I’m naturally curious and passionate about hospitals and I’ve had the fortune of working with some very good ones in my career. And as with any sector, it’s really important that we understand how hospitals work, what drives them and where they’re headed. Keeping in tune with these trends helps to drive more value in our communications. And innovation is a big focus right now.

So I recently attended a Hospital Innovation Programs Roundtable hosted by the New York Health Innovation Meetup Group. According to the organizer Alex Fair, CEO, MedStartr, the meet-up group was formed to get people on “the geek-to-freak-to-hero train” motivated to “stop people from dying for unacceptable reasons.” This roundtable convened leaders of Hospital-based innovation programs, including large NYC health systems Mount Sinai, New York-Presbyterian, and Northwell Health.

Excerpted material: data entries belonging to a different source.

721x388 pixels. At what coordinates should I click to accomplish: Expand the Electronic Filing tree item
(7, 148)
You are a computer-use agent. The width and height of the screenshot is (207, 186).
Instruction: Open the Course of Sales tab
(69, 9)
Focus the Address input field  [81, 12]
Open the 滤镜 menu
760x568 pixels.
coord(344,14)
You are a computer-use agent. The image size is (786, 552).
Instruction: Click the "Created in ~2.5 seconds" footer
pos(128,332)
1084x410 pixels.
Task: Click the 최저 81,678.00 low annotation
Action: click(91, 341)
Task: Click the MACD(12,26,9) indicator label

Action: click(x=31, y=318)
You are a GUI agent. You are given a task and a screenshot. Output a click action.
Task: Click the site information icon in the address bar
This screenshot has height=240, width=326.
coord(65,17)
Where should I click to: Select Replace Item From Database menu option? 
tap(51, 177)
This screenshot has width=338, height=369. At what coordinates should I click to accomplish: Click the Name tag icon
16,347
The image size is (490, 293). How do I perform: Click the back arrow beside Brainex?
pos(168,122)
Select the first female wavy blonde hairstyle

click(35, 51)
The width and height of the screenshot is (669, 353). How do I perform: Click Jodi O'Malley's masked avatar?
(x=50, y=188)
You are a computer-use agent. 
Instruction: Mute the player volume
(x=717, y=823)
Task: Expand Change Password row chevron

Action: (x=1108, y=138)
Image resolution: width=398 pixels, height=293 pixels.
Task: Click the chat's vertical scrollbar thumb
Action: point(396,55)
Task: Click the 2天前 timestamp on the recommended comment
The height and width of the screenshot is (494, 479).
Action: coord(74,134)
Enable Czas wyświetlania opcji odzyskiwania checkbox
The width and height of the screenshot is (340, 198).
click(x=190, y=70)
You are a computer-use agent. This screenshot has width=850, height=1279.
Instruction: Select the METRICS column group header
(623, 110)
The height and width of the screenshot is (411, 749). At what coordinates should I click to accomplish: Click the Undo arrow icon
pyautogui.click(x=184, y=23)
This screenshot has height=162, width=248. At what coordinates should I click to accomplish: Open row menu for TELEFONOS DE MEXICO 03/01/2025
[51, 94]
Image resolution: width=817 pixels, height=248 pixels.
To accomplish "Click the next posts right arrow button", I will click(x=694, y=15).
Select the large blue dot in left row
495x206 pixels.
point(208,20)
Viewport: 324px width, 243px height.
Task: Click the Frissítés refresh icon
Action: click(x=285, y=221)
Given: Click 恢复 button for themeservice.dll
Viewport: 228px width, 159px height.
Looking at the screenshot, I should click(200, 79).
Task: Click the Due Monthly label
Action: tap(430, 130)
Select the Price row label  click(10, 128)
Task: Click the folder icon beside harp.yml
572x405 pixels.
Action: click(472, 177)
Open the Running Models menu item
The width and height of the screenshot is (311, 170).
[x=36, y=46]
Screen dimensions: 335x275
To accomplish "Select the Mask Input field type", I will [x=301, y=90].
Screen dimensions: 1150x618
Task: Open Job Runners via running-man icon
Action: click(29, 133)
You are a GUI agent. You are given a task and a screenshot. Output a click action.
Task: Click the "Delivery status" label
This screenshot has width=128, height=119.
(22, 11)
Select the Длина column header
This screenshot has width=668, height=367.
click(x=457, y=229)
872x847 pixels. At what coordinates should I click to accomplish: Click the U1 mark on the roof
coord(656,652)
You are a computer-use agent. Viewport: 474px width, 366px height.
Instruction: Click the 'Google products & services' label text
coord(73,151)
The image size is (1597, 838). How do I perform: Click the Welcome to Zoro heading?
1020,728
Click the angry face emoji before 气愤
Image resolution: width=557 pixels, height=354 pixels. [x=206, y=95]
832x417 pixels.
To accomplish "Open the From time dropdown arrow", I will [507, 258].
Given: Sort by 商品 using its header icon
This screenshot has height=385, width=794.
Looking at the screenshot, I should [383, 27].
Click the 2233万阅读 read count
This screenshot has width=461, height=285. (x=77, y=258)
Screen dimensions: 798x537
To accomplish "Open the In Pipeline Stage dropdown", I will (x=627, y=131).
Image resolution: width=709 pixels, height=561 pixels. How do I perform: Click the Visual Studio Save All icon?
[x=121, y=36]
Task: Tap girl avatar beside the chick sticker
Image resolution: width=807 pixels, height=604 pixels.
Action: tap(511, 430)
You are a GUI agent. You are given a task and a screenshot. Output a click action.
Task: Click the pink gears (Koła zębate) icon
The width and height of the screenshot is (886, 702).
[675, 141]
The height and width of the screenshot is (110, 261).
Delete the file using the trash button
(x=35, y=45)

This Roundtable had a room filled with entrepreneurs, medical professionals, tech gurus, and investors up for the challenge. Here are my key takeaways on the challenges and opportunities they’re facing to innovate in a hospital setting:

  • Value-based care is driving the desire for innovation: With fee-for-service going away and the movement toward population health, hospitals need innovative ways to manage patients outside of the traditional hospital setting. They want to rely on clinicians and technology to keep patients healthy and out of the hospital.
  • Large health systems are looking for ways to be more nimble: The panelists understand the pressures of a start-up and the need to move quickly. They’re trying to move away from pilots, which requires months of stops and starts for evaluation, and determine if an innovation will work without a pilot. They may take a ground-up approach with a clinical champion who will recommend a product to patients before conducting a formal research study. 
  • They want simple, high-impact solutions: There is a lot of opportunity for simple innovations that don’t need to integrate with workflows and electronic health records (EHRs). Technology that is a build-on and simple (hint: text message) is more likely to succeed. Prevention, personalization in diagnosis, behavioral health, and supply chain were noted as areas ripe for opportunity. As one panelist pointed out, “the more boring it is the greater opportunity I have to make money on that investment.”
  • Clinical champions are vital to success: They are looking inward and outward for ways to innovate, but the physician advocate is key to making the use case for an innovation. It is the best proof concept. Bottom line, a clinical champion means their patients are using it.
  • Hospital innovation is about to explode: Working in healthcare for over a decade, I was amazed by the innovations being explored. Daily uber-like food delivery service for IBS patients to meet strict diet restrictions. Weekly routine visits for disabled patients over video shown to prevent infections. Text message programs proven to help alcoholics drink less.

Although it’s not easy, if an innovation can survive the scrutiny and realities of a large health system, it has a good chance of success. So what does it take to be a healthcare innovator?

It starts with thinking that you can change the world. People are dying for unacceptable reasons. You believe this is wrong and you can fix it. And after attending this roundtable, I believe they will.